The primary endpoint was rescue medication use, defined as units of inhaled or nebulized medication containing a short-acting muscarinic antagonist or short-acting β2-agonist. One unit of rescue medication corresponded to one canister (ie, 200 puffs) of a metered-dose inhaler or approximately 100 doses of nebulized medication.
Medication adherence, defined as PDC≥80%, was a secondary endpoint. PDC was calculated by dividing the number of days with available index medication (based on the number of days supplied for filled prescriptions) by the number of days between the index prescription claim and a fill for a non-index controller medication or end of the study period, whichever came first. The calculation was corrected for inpatient events under the assumption that medication was supplied by the facility during hospitalization and overlapping pharmacy fills were pushed out.

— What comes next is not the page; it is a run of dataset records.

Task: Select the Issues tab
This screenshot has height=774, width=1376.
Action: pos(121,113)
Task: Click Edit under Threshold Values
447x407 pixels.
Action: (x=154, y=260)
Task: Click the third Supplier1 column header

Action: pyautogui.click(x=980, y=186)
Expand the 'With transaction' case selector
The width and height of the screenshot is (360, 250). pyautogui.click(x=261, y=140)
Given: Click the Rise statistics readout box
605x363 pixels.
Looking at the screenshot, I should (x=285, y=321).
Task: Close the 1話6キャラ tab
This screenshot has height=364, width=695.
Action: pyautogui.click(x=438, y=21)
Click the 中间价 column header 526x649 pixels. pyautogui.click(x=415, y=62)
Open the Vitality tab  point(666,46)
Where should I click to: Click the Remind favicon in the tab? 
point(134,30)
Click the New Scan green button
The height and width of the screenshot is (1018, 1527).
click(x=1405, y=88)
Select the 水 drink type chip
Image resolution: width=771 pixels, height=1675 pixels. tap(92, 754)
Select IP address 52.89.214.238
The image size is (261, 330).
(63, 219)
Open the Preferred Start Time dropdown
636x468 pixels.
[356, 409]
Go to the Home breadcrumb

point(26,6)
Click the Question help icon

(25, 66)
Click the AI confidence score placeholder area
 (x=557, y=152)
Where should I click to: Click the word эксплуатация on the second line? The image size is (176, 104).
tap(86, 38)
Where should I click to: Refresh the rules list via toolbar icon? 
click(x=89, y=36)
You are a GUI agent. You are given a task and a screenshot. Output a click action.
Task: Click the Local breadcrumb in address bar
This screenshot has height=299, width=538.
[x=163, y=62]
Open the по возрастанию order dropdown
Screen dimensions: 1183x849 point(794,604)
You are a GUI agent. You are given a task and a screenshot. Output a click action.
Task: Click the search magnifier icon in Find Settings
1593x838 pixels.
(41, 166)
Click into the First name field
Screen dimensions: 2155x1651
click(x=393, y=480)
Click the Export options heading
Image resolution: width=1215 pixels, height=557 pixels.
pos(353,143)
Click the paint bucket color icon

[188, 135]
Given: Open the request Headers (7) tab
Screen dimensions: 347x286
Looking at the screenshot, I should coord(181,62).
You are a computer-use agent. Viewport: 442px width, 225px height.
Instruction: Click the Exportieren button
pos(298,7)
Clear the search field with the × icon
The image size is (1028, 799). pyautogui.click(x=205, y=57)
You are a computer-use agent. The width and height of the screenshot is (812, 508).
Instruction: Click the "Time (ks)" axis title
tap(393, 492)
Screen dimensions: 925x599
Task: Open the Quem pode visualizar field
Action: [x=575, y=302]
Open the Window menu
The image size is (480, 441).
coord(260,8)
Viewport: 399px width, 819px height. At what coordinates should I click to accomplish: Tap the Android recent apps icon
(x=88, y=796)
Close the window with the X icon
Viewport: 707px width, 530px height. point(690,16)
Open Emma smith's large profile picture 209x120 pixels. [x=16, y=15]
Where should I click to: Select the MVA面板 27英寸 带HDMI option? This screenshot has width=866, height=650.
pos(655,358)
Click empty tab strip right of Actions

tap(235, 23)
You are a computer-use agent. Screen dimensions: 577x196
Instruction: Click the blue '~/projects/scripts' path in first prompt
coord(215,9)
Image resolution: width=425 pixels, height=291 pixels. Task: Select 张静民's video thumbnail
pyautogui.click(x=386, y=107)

Time to escalation to MITT was evaluated in a post hoc analysis. A binary variable was created to designate escalation to MITT during the post-index period (ie, the first day of overlapping days’ supply with ICS, LAMA, and LABA), and the time from the index date +1 to triple therapy was calculated.
Inverse probability of treatment weighting
Inverse probability of treatment weighting (IPTW) was used to remove systematic differences and to balance pre-index characteristics between study cohorts. Models were created separately for the commercial/MAPD population and for the PDP population. The model created for the PDP population included fewer variables, as medical claims data were not available for these patients. Pre-index variables included in the commercial and MAPD population and PDP IPTW models are shown in Table S1.
Logistic regression was used to estimate weights; potential predictors of treatment initiation were included as independent variables with cohort (UMEC/VI vs TIO/OLO) as the outcome. The weights for each cohort are the inverse fitted probability of being in that cohort, for a given covariate pattern. Weights were created separately for the commercial/MAPD population, including enrollment information and variables from both medical and pharmacy claims, and the PDP population, including enrollment information and variables from pharmacy claims. The populations were then combined to create a single weighting variable for the analyses. Following the weighting procedure, the distribution of the weights was reviewed for outliers, and the performance of the weighting was examined by comparing pre-index variables between the UMEC/VI and TIO/OLO cohorts using standardized differences and P-values. The weighting procedure accounts for differences in the number of patients included in each cohort, allowing data from all eligible patients to be retained in the analysis.
Patient demographics and clinical characteristics were assessed during a 12-month pre-index period and analyzed descriptively.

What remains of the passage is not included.